C’est tout le problème de cette année de guerre entre l’Ukraine et la Russie. Un conflit régional s’est transformé en guerre mondiale, au moins du point de vue de ses conséquences économiques et des fractures entre pays du nord et pays du «sud global». Or, pour ces derniers, la Suisse s’est rangée du côté des ennemis de la Russie en appliquant des sanctions que plusieurs grands pays émergents, comme la Turquie, le Brésil, l’Indonésie et bien sûr la Chine, se refusent à suivre.

Autre problème: l’Union européenne. En un an, l’UE a marqué des points même si ses décisions sont souvent intervenues sous la pression des événements, de l’OTAN et des États-Unis.

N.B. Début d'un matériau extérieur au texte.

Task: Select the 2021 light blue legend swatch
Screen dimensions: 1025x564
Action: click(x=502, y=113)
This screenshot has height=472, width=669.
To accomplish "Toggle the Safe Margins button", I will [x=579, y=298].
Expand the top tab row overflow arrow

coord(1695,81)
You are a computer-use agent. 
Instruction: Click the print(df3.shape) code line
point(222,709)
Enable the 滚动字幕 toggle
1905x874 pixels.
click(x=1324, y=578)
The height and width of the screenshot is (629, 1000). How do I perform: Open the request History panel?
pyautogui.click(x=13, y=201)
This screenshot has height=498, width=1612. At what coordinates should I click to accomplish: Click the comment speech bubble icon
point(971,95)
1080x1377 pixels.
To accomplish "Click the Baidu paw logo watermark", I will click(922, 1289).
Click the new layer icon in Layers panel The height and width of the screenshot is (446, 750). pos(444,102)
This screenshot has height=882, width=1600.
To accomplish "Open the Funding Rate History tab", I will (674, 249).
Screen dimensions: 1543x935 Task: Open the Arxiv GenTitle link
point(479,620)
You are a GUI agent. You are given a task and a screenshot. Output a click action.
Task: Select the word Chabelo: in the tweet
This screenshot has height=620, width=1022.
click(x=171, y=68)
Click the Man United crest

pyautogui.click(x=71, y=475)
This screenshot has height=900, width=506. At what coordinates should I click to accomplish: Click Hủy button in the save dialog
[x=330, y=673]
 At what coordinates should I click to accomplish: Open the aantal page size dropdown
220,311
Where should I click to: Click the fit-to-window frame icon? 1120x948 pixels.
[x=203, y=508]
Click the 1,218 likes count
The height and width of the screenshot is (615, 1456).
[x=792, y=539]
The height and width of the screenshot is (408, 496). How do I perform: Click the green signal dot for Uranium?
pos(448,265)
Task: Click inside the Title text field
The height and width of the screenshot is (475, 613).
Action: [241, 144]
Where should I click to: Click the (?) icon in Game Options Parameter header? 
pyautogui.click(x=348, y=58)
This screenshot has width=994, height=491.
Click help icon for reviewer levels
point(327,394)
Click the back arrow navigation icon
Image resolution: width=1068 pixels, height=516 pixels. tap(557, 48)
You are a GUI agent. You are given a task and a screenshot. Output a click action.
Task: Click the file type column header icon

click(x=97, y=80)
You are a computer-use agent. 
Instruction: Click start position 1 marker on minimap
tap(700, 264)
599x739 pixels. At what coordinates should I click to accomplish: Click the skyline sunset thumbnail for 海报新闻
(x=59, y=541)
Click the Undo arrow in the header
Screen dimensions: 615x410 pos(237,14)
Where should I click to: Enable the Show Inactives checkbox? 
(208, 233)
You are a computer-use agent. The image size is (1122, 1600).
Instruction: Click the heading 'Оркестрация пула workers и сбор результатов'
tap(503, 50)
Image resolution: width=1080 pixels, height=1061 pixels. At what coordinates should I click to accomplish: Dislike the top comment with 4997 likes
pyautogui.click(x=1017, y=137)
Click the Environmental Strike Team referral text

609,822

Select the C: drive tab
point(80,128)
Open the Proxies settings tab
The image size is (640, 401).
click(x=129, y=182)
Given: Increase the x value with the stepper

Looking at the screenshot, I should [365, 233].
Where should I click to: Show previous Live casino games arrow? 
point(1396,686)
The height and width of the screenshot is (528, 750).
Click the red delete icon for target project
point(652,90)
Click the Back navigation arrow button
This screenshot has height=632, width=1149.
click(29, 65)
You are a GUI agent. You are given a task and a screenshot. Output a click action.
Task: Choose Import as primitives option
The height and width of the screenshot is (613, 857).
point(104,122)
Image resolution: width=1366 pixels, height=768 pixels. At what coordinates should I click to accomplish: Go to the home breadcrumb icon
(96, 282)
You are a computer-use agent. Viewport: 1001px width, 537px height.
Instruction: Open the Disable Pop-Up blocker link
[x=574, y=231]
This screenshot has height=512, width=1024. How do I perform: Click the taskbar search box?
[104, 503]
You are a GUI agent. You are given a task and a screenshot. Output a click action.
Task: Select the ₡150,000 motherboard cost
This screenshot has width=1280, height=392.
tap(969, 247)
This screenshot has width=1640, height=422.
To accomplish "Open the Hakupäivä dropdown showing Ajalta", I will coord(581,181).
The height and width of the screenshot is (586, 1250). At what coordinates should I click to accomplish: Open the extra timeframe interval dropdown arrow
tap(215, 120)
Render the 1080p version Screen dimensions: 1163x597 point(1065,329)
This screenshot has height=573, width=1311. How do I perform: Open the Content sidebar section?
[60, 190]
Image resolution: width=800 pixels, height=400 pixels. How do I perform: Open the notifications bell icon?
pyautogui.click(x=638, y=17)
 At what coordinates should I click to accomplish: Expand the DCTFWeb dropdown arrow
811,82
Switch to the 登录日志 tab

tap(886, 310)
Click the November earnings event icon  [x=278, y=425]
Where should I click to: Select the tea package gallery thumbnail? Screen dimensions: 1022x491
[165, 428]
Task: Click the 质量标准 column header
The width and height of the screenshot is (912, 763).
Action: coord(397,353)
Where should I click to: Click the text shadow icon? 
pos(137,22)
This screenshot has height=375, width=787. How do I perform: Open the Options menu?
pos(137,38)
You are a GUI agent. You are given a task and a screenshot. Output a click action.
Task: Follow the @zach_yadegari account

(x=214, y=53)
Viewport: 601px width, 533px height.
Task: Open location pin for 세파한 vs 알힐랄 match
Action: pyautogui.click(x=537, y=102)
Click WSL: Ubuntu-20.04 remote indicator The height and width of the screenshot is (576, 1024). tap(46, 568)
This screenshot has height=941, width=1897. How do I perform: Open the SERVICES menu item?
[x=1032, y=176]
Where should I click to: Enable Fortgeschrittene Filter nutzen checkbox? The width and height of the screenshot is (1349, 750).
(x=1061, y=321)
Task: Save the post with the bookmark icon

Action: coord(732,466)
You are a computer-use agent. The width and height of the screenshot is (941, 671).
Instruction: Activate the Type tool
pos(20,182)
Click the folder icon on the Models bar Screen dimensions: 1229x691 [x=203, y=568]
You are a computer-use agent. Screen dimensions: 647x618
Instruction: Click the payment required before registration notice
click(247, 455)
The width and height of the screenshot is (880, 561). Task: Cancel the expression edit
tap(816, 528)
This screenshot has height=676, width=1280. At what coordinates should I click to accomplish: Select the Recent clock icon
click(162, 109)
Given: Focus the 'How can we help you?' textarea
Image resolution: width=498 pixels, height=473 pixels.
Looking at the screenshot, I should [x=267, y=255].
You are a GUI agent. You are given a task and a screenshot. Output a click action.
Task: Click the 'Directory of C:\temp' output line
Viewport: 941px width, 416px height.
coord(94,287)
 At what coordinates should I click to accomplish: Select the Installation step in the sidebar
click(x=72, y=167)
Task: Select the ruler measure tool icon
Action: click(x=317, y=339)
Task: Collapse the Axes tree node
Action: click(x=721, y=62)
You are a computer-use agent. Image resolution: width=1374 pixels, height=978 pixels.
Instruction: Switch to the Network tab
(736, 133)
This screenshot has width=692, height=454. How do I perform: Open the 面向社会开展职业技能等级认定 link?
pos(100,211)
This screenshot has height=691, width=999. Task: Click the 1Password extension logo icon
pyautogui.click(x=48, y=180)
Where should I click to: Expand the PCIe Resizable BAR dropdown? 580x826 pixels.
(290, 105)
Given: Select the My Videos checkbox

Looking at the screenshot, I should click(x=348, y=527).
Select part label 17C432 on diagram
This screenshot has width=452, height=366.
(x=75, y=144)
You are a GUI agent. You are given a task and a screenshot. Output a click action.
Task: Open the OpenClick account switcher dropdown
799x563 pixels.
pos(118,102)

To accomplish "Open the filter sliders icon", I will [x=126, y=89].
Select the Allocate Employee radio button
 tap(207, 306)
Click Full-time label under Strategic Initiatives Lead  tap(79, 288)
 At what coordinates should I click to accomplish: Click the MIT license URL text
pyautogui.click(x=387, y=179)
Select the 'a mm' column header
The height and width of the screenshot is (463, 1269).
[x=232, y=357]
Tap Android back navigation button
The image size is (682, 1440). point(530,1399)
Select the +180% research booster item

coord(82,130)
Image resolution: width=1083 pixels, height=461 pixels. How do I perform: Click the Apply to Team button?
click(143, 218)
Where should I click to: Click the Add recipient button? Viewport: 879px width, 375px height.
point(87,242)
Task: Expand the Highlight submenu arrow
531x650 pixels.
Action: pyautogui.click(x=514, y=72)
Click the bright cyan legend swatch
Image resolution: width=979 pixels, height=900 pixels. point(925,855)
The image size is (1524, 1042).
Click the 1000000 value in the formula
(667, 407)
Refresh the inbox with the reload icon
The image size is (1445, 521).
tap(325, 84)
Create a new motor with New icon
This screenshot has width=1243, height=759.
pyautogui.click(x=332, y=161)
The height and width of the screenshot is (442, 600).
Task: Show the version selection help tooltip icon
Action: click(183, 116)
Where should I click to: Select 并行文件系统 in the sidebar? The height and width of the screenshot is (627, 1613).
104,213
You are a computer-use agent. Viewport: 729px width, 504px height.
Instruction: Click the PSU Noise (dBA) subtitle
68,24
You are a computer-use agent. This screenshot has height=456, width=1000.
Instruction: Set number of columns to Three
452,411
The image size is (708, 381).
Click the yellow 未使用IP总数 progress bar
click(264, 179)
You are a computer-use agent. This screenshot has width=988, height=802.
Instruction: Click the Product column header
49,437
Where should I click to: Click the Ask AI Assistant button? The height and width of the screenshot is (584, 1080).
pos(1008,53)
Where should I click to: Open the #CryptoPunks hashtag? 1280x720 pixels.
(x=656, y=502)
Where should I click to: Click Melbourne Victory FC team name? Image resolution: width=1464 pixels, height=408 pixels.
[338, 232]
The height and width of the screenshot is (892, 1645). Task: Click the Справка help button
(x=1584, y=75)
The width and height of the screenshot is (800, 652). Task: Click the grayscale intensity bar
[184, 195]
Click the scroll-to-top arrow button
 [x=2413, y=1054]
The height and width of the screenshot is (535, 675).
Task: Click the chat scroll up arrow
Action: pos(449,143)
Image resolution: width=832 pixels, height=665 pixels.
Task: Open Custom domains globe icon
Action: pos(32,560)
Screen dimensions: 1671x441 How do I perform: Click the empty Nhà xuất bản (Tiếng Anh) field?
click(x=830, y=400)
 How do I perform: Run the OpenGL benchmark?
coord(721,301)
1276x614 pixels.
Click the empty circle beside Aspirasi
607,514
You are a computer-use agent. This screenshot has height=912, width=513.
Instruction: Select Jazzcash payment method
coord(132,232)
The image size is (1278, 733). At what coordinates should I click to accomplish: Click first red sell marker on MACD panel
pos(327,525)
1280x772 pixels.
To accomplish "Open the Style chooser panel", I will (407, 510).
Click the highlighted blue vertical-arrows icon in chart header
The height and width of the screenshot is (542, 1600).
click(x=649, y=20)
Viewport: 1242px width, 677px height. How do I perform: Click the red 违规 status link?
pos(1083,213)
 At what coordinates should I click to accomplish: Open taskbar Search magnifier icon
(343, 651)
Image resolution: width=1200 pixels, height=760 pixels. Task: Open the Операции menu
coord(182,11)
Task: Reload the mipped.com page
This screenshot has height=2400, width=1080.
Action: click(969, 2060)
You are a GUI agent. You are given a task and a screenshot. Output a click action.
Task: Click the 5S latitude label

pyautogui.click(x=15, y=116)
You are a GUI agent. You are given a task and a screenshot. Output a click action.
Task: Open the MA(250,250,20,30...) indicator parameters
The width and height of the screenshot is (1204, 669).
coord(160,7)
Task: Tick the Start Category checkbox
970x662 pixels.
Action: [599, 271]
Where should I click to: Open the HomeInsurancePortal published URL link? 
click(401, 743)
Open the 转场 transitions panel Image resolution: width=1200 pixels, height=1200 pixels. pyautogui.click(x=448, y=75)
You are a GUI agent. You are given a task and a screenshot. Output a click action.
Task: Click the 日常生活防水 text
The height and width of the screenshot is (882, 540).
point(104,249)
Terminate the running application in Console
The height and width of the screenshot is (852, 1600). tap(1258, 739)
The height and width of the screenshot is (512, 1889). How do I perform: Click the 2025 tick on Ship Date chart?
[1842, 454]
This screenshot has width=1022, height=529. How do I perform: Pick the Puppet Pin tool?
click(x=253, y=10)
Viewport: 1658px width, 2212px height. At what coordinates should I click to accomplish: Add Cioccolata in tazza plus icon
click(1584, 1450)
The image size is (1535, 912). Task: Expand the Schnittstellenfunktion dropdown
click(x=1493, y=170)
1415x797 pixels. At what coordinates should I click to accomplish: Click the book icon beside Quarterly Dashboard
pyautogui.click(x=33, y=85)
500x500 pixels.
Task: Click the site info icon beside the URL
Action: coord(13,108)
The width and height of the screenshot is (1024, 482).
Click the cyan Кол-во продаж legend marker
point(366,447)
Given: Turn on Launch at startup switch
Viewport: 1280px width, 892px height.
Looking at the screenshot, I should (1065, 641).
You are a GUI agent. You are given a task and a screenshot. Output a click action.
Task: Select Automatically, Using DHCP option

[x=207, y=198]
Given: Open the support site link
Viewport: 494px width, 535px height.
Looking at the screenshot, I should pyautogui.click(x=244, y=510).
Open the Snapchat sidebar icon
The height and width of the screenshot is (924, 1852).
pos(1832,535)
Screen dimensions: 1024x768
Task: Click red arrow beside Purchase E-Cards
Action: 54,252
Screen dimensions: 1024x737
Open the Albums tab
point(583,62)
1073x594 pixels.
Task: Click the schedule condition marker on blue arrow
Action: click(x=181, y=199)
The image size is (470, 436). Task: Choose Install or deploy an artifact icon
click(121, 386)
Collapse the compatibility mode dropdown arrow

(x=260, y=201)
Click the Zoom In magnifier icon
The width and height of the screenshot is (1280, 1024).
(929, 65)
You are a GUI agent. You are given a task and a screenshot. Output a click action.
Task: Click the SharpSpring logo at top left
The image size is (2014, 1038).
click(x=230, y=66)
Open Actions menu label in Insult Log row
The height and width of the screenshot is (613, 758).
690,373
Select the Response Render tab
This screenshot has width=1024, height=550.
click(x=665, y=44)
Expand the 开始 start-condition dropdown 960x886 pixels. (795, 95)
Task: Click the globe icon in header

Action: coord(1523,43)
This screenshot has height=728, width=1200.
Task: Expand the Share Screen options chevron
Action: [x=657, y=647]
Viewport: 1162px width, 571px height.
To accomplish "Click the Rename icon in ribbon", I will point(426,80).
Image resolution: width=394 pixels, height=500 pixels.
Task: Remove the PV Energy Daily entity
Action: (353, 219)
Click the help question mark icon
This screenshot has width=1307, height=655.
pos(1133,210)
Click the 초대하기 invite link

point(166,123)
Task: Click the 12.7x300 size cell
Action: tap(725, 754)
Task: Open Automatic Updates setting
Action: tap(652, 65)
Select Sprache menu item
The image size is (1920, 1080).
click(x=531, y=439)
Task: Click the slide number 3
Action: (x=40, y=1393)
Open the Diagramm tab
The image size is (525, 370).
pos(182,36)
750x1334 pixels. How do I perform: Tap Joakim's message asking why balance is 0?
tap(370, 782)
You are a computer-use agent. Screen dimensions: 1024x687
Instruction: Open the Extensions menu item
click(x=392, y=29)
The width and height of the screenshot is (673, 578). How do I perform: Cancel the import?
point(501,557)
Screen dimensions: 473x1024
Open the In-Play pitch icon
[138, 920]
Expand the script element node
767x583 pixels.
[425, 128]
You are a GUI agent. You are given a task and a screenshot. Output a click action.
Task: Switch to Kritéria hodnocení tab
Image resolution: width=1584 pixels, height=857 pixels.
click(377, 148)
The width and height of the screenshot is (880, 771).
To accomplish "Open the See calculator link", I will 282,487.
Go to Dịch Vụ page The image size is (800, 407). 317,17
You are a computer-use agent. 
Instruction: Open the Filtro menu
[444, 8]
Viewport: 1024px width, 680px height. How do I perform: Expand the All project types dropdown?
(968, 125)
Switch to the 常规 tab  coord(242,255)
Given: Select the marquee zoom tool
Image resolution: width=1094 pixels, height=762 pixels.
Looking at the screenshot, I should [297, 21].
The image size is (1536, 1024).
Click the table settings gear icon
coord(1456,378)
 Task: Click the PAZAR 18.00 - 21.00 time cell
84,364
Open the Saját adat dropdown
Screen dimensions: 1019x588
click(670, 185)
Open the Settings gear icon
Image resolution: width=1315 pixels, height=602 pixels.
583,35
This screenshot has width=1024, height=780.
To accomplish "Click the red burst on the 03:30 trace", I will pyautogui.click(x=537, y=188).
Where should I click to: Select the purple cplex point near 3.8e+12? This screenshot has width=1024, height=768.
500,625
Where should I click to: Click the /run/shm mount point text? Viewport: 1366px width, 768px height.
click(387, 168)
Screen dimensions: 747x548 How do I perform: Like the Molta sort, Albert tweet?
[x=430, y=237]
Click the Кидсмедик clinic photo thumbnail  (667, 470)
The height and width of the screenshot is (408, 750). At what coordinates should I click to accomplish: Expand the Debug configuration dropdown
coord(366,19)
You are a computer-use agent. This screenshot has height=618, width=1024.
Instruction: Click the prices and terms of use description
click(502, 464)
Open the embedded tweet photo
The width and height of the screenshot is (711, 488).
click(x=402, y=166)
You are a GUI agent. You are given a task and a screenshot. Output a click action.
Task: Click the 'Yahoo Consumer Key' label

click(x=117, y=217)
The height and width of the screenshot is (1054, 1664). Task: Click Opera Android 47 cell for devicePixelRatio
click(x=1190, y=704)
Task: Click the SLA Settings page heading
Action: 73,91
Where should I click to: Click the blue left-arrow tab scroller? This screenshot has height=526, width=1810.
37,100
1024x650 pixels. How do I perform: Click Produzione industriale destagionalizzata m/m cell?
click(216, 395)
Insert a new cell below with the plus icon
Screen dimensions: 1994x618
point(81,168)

Les 27 pays membres de l’Union sont restés unis et ils ont adopté dix paquets de sanctions contre la Russie, du jamais vu! Et ce, malgré la tentation permanente de certains pays comme la Hongrie d’opposer leur veto.

Autre nouveauté pour l’UE: la livraison directe d’équipements militaires financés sur fonds communautaires, ce qui n’avait jamais eu lieu au cours de son histoire. Or les pays européens qui entourent la Suisse ne cachent plus leur irritation envers cette neutralité helvétique. Ils pensent bien entendu aux munitions pour les chars allemands. Mais ils s’inquiètent aussi de ce qui pourrait advenir si l’initiative de l’UDC était finalement votée et qu’elle entrait en vigueur. Entre le 24 février 2022 et le 24 février 2023, le monde a donc changé pour la Suisse neutre.

Le pays est, de facto, sous surveillance. À la merci de pressions si cette neutralité devenait, pour ses alliés et partenaires économiques, un élément trop perturbateur. Ou pire, un obstacle pour réaliser leur objectif commun, réaffirmé ces derniers jours: ne pas permettre à la Russie de l’emporter en Ukraine.